WORK TO DO:
1 - Copy out the part of the text on reflective practice and facilities management from "The final chapter, Chapter" to "the hermeneutic framework." without changing a word.
2 - Repeat the records word for word, from their first line through the line that contains "tap(388, 431)", and leave the pictures out of your answer.

«People Matter: A hermeneutic exploration of reflective practice and facilities management Melanie Bull A thesis submitted in partial fulfilment of ...»
The final chapter, Chapter 6, focuses on my conclusions from the research readdressing the aims and objectives of the research. The chapter also includes a discussion on the credibility of the research and its limitations. I have discussed my contribution to knowledge and practice and potential areas for future research. These areas have been noted as I have been on the DBA journey as there are times that I could have been drawn to a tangential direction but this has given me food for thought moving forward. The chapter finishes with my personal reflections.
As stated above, this study takes on the form of the hermeneutic framework.
The first part of the spiral is to establish pre understanding as identified in Gummesson’s (2000) model in Fig 1. The model denotes a need to be aware of preunderstanding drawing on personal experience and literature. The model has been followed through the research in the exploring of my own pre understanding drawing on my personal involvement through my life history and the exploration of theory. The model and my approach to the hermeneutic spiral will be discussed further in Chapter 3. The following chapter (Chapter 2) will therefore focus on the background to the research, and rather than a traditional literature review, the focus is on gaining some pre understanding before entering into the collection of the narratives from the social actors. The chapter also includes my life history, as the researcher, to enable the reader to understand my position and also by way of declaration of self; there is some understanding in relation to my own bias and empathy for the social actors engaged in the research Figure 1: Model of Hermeneutics
Chapter 2: Preunderstanding This chapter will explore my personal position through my life history and reflections. To further develop the preunderstanding there has been some engagement with literature. This is by no means a literature review but, as discussed in Gummesson’s model (Fig 1), an exploration of my own existing knowledge on reflective practice, drawing on some theory. This pre understanding allowed me to move forward with the interviews drawing on some understanding but without clouding my judgement and interpretation. The chapter also draws on facilities management literature in order to frame the context of the social actors.

SOURCE MATERIAL:
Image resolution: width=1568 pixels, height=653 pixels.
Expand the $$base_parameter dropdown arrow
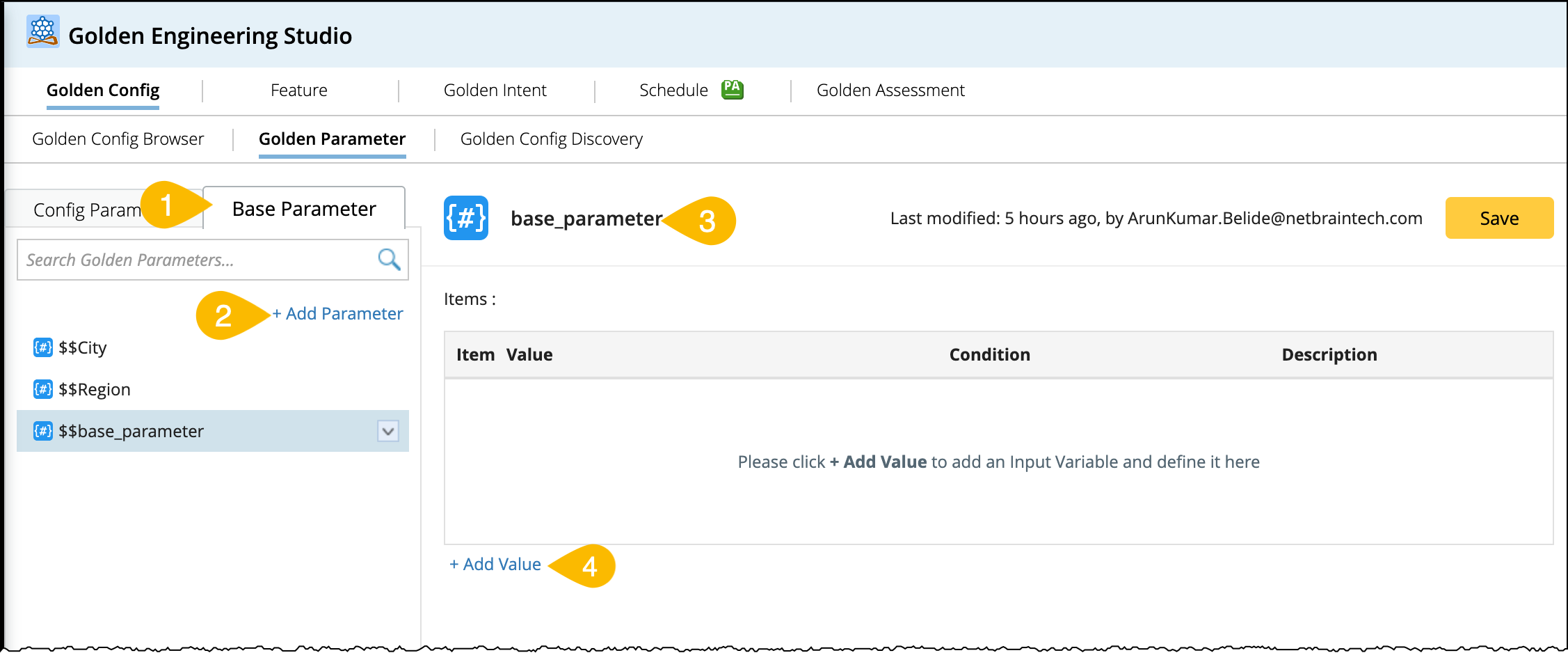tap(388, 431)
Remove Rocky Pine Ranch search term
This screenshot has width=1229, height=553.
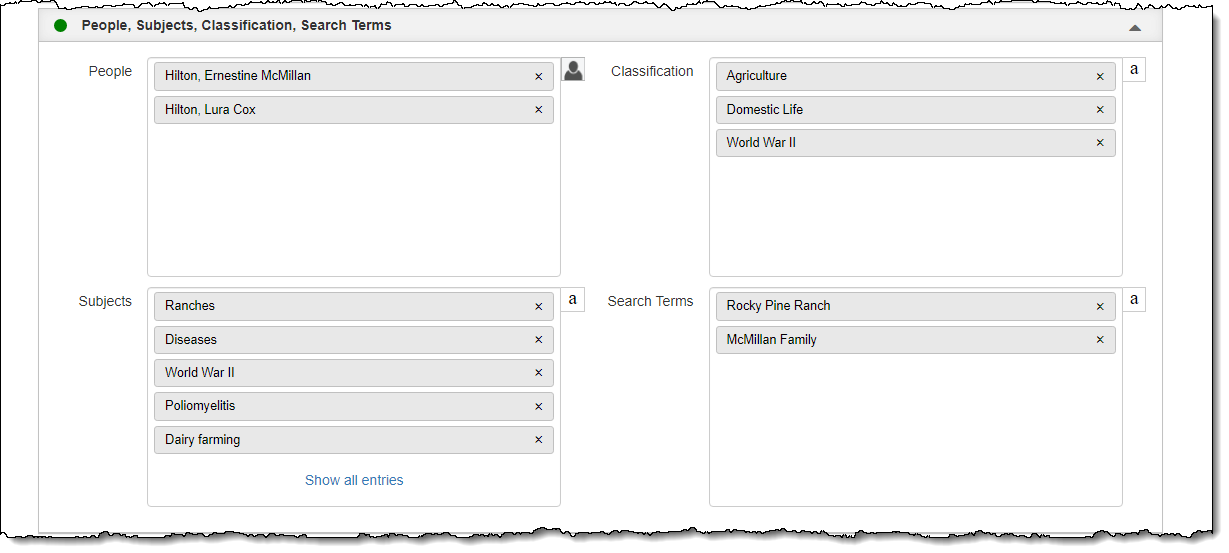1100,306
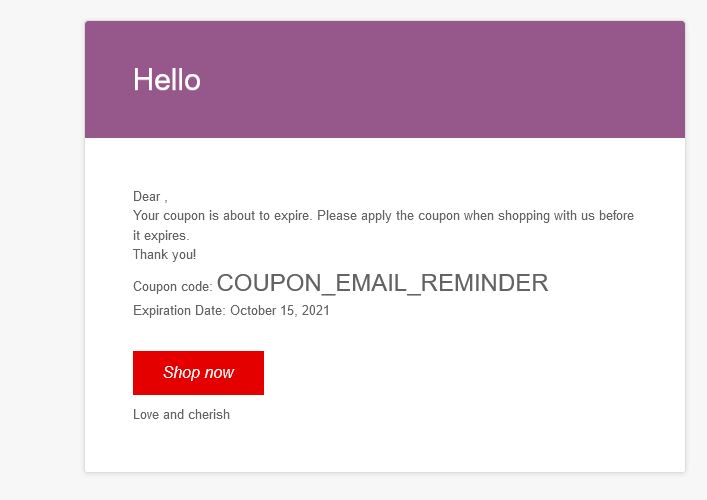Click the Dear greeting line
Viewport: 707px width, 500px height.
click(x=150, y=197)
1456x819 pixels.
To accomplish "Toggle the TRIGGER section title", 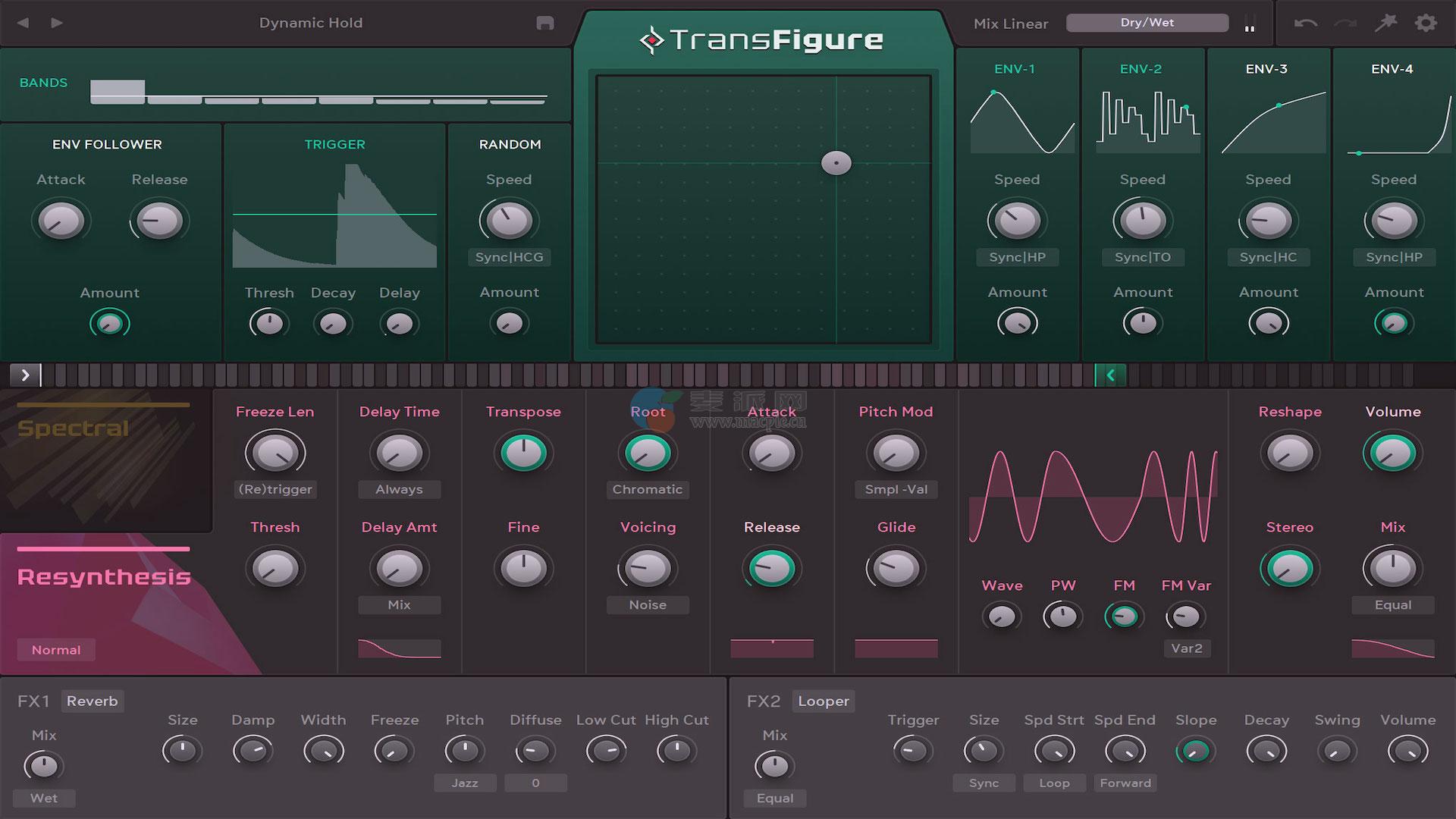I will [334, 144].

RESULTS IN ORDER:
1 -
The final chapter, Chapter 6, focuses on my conclusions from the research readdressing the aims and objectives of the research. The chapter also includes a discussion on the credibility of the research and its limitations. I have discussed my contribution to knowledge and practice and potential areas for future research. These areas have been noted as I have been on the DBA journey as there are times that I could have been drawn to a tangential direction but this has given me food for thought moving forward. The chapter finishes with my personal reflections.
As stated above, this study takes on the form of the hermeneutic framework.

2 -
Image resolution: width=1568 pixels, height=653 pixels.
Expand the $$base_parameter dropdown arrow
tap(388, 431)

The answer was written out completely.